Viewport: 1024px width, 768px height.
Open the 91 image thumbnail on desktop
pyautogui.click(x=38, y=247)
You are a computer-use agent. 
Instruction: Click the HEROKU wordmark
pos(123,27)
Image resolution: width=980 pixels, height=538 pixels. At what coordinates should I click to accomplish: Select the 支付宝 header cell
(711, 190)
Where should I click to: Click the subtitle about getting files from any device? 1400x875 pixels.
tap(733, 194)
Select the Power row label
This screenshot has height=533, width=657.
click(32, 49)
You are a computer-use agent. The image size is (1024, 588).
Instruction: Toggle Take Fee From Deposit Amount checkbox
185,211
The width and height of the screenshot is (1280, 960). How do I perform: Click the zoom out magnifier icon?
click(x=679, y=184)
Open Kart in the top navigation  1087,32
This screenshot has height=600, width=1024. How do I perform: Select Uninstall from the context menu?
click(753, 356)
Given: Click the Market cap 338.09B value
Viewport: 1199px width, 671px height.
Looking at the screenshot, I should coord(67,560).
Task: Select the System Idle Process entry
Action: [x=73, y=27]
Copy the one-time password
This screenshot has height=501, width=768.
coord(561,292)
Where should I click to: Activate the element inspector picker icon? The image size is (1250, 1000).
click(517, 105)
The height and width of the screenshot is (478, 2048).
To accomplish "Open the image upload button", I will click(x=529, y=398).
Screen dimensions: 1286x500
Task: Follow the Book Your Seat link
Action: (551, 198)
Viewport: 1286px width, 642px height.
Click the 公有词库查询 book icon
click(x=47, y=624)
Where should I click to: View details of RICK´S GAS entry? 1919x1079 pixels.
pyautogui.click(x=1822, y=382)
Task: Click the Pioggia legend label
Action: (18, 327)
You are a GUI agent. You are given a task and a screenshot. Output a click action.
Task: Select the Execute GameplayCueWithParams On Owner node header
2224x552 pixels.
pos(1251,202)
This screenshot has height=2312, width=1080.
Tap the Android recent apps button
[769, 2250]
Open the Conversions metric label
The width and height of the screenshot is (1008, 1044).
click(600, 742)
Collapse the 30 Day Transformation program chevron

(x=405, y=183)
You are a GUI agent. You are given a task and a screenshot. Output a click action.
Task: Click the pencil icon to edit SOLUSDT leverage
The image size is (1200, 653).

----

▶ [Your task]: Copy every record above word for word, keeping each line as it appears.

▶ [Exercise solution]:
Viewport: 1024px width, 768px height.
Open the 91 image thumbnail on desktop
pyautogui.click(x=38, y=247)
You are a computer-use agent. 
Instruction: Click the HEROKU wordmark
pos(123,27)
Image resolution: width=980 pixels, height=538 pixels. At what coordinates should I click to accomplish: Select the 支付宝 header cell
(711, 190)
Where should I click to: Click the subtitle about getting files from any device? 1400x875 pixels.
tap(733, 194)
Select the Power row label
This screenshot has height=533, width=657.
click(32, 49)
You are a computer-use agent. The image size is (1024, 588).
Instruction: Toggle Take Fee From Deposit Amount checkbox
185,211
The width and height of the screenshot is (1280, 960). How do I perform: Click the zoom out magnifier icon?
click(x=679, y=184)
Open Kart in the top navigation  1087,32
This screenshot has height=600, width=1024. How do I perform: Select Uninstall from the context menu?
click(753, 356)
Given: Click the Market cap 338.09B value
Viewport: 1199px width, 671px height.
Looking at the screenshot, I should coord(67,560).
Task: Select the System Idle Process entry
Action: [x=73, y=27]
Copy the one-time password
This screenshot has height=501, width=768.
coord(561,292)
Where should I click to: Activate the element inspector picker icon? The image size is (1250, 1000).
click(517, 105)
The height and width of the screenshot is (478, 2048).
To accomplish "Open the image upload button", I will click(x=529, y=398).
Screen dimensions: 1286x500
Task: Follow the Book Your Seat link
Action: (551, 198)
Viewport: 1286px width, 642px height.
Click the 公有词库查询 book icon
click(x=47, y=624)
Where should I click to: View details of RICK´S GAS entry? 1919x1079 pixels.
pyautogui.click(x=1822, y=382)
Task: Click the Pioggia legend label
Action: (18, 327)
You are a GUI agent. You are given a task and a screenshot. Output a click action.
Task: Select the Execute GameplayCueWithParams On Owner node header
2224x552 pixels.
pos(1251,202)
This screenshot has height=2312, width=1080.
Tap the Android recent apps button
[769, 2250]
Open the Conversions metric label
The width and height of the screenshot is (1008, 1044).
click(600, 742)
Collapse the 30 Day Transformation program chevron

(x=405, y=183)
You are a GUI agent. You are given a task and a screenshot. Output a click action.
Task: Click the pencil icon to edit SOLUSDT leverage
The image size is (1200, 653).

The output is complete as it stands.